4) Counsel for the secured creditor needs to use the right expert to make the right record. It would be a mistake to just have someone testify about rates and comps. Additionally, the case should include expert testimony about what efficiency means in the context of financial markets and the efficiency of the credit market. A professor of financial economics may be the right kind of expert on that subject. Prepare the expert to explain why it's efficient even when there is no loan like the cram-down paper trading at par. Be sure the expert calculates, clearly delivers and can defend an opinion on the value of the paper the debtor proposes under the plan, showing that it is below par, not just the rate that would yield par. Also get some testimony on the decline in creditworthiness or loss of other contracts rights or value in the restructuring. Hopefully as well, the creditor's expert won't provide any opinions helpful to the debtor's case, as the bankruptcy judges in Texas Grand Prairie and Castleton Plaza both seemed to record.
5) The creditor must not allow the trial court to lose sight of the burden of proof on the "efficient market". The debtor has the burden of proof on cramdown. That is clear. If a court follows the plurality in Till, and American Homepatient, and says the first question is whether the credit markets are efficient, it is the debtor's burden of proof to show that they are inefficient.
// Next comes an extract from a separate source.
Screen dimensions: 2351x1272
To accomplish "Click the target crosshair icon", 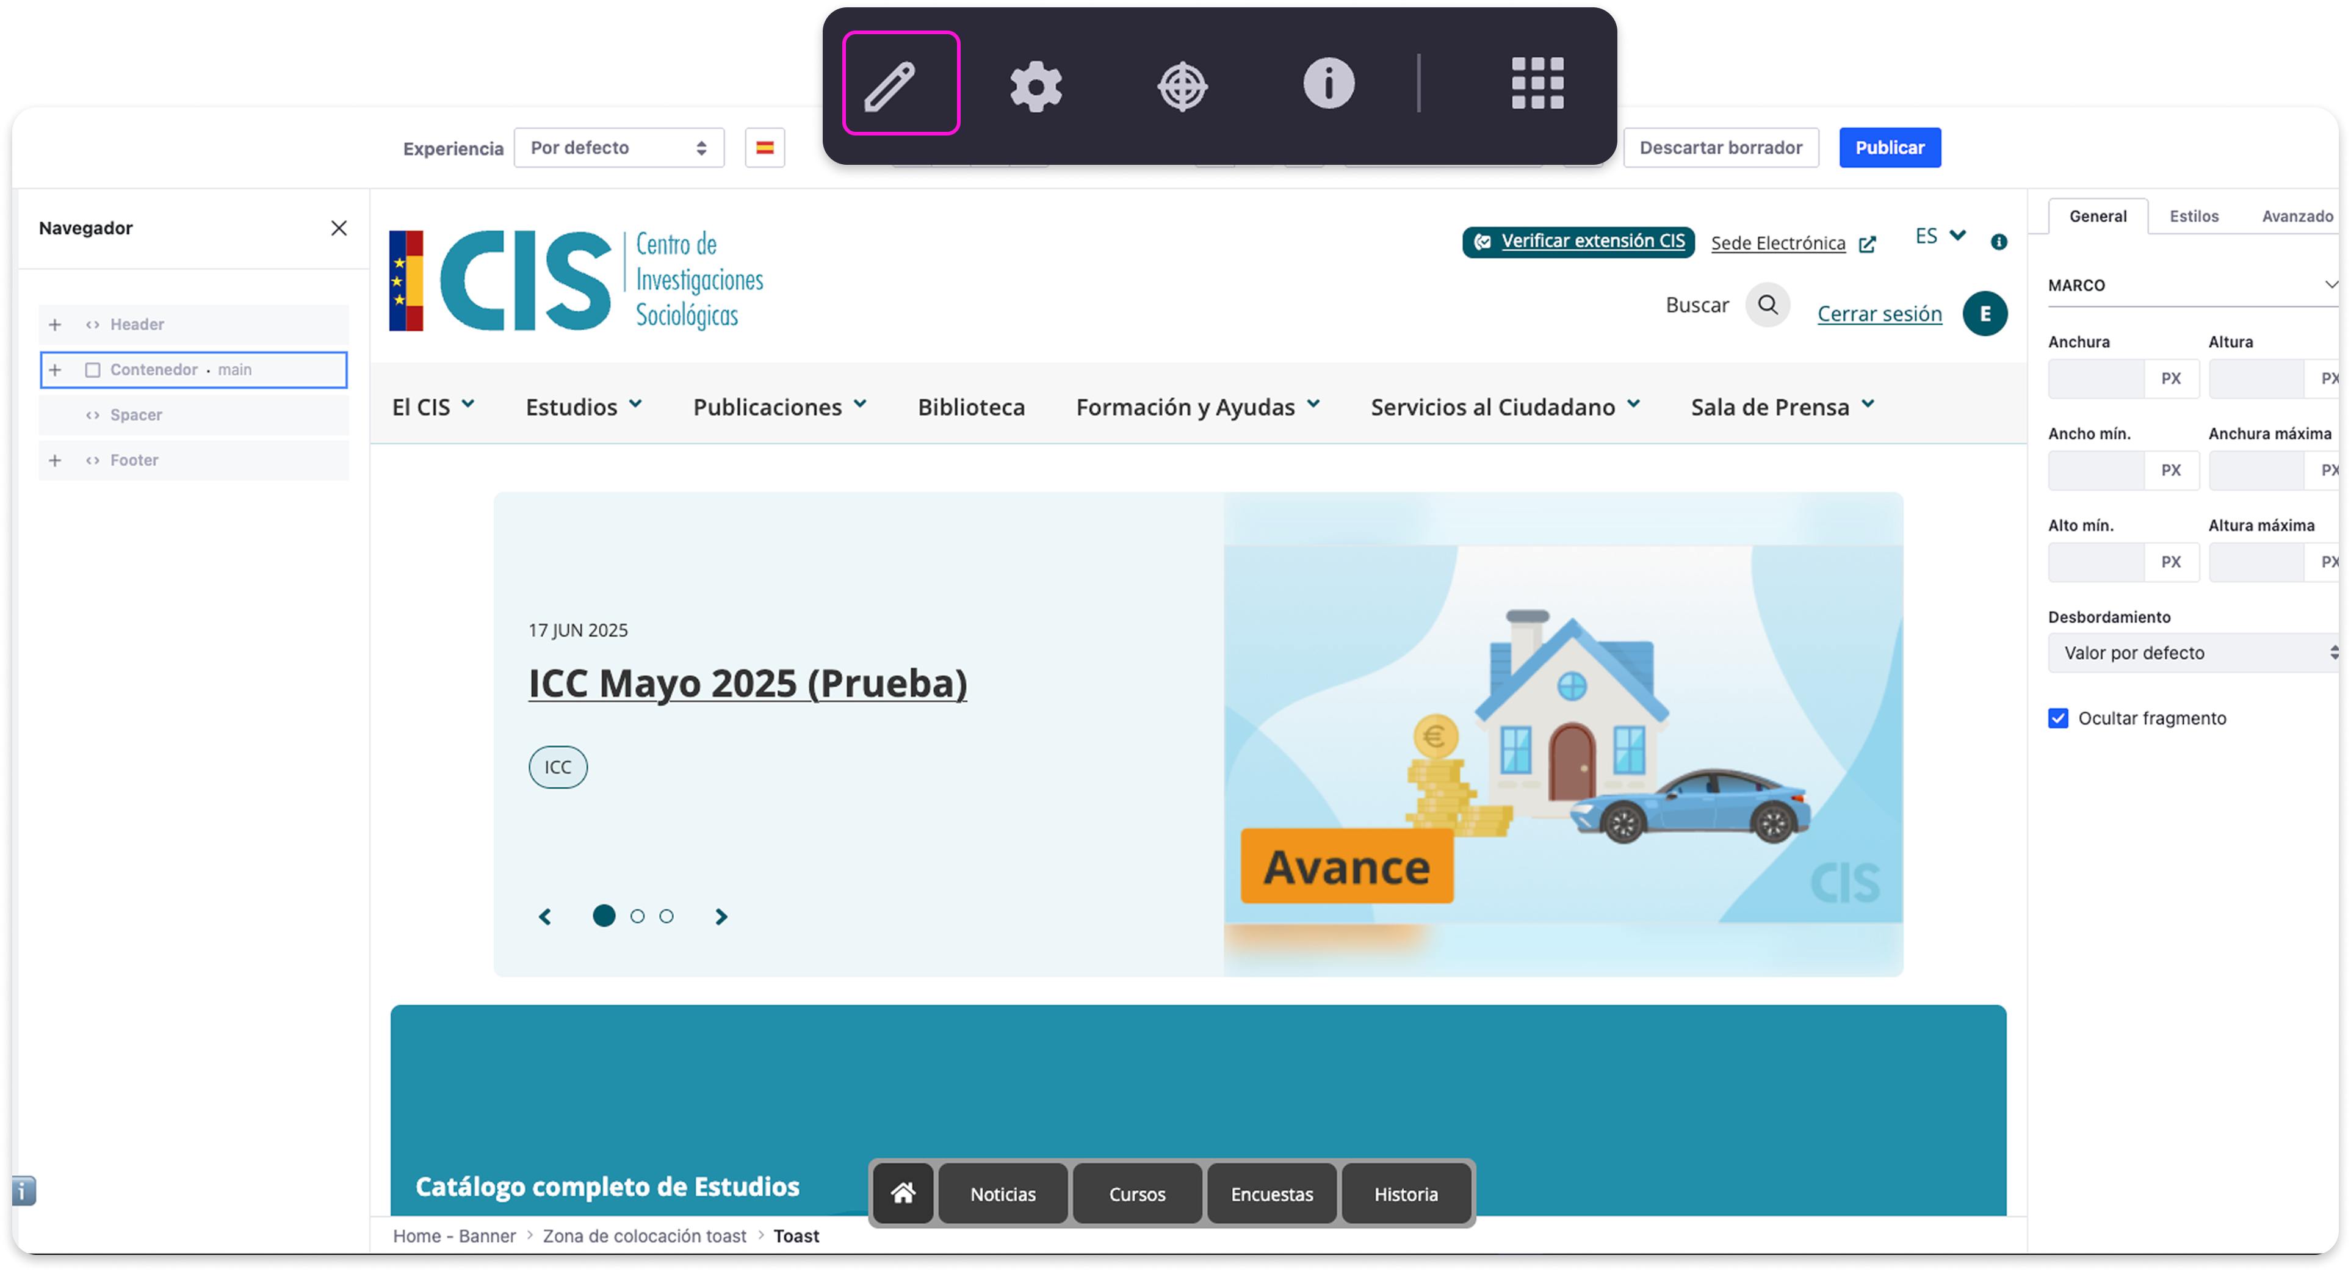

It is not the creditor's burden to convince the judge that they are efficient, just to explain, with expert assistance, what "efficient market" means. Also make sure the court uses the same standard to evaluate both theses, the market should not be required to be “perfectly efficient” while the Till formula is merely required to be “good enough for government work”.
6) Emphasize the practical differences between 11 & 13 that were identified in the plurality opinion: no court-supervision post emergence; the debtors’ routine use of experts, etc.
7) Be clear that (presumably) you are not trying to overturn Till in chapter 13, but merely correct its application in chapter 11. Neither should you get trapped in arguing labels like whether this is or isn't the "coerced loan" approach, or "indubitable equivalence" under 1129(b)(2)(A)(iii), because labels are poor substitutes for thought. All that anyone is trying to do is interpret the word "value" in 1129(b)(2)(A)(i). The market is the best evidence available on value, just like any other valuation that takes place in chapter 11. Instead of "indubitable equivalence" use the phrase "full compensation" from controlling pre-Code precedent such as Consolidated Rock Products v. Dubois.
Courts at the trial level that want to follow the Till / American Homepatient approach should develop a better understanding of the criteria for financial market efficiency and the ways in which the loan market generally satisfies those criteria. They should reflect more on the arbitrariness of deviating from the absolute priority rule and the systematic harm that recurrent deviations can inflict on financing practices. No mechanism has ever been discovered that is better at allocating capital than the market.
Even more importantly, they should recognize that the test of an efficient market is not that a particular individual or constituency gets the terms it wants at another’s expense. Finally, they need to realize that the entire package of terms of the proposed cramdown paper, not just the interest rate, is subject to the fair and equitable standard.